** Begin DATA FOR PROCESSING **

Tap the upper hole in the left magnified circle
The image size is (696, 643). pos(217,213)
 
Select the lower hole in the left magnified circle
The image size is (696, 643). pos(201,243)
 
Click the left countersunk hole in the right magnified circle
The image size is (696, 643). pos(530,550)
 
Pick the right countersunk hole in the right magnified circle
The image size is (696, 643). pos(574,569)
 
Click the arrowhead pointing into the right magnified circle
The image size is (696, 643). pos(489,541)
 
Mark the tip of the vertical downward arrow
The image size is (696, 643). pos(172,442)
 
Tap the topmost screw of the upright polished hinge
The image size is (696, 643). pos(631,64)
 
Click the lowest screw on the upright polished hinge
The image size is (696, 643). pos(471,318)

** End DATA FOR PROCESSING **
** Begin DATA FOR PROCESSING **

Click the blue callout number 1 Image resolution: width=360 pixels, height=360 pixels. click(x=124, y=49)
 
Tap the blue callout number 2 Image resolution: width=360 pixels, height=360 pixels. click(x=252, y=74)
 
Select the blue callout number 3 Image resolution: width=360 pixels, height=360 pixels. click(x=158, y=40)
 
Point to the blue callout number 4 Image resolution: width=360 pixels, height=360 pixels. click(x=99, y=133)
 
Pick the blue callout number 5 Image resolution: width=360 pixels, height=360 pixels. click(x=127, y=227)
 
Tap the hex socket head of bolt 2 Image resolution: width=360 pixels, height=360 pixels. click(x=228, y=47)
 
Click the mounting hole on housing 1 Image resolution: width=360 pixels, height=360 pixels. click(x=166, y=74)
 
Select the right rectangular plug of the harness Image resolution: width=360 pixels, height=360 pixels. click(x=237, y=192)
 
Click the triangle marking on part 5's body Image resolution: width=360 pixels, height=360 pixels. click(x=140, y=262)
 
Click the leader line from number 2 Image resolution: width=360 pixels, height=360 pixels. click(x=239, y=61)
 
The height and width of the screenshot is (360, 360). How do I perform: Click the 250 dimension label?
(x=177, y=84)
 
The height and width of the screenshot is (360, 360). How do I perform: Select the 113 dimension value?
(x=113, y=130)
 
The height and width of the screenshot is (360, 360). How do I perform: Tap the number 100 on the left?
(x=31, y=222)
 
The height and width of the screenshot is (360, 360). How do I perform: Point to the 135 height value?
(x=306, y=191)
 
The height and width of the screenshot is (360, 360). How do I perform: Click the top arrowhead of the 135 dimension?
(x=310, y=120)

** End DATA FOR PROCESSING **

-- STATED TASK --
Rewrite the entries from the line with "Tap the upper" to the line with "The image size is (696, 643). pos(471,318)", substituting "enlarged" for every "magnified" and leaving everything else unchanged.

-- WORKED SOLUTION --
Tap the upper hole in the left enlarged circle
The image size is (696, 643). pos(217,213)
 
Select the lower hole in the left enlarged circle
The image size is (696, 643). pos(201,243)
 
Click the left countersunk hole in the right enlarged circle
The image size is (696, 643). pos(530,550)
 
Pick the right countersunk hole in the right enlarged circle
The image size is (696, 643). pos(574,569)
 
Click the arrowhead pointing into the right enlarged circle
The image size is (696, 643). pos(489,541)
 
Mark the tip of the vertical downward arrow
The image size is (696, 643). pos(172,442)
 
Tap the topmost screw of the upright polished hinge
The image size is (696, 643). pos(631,64)
 
Click the lowest screw on the upright polished hinge
The image size is (696, 643). pos(471,318)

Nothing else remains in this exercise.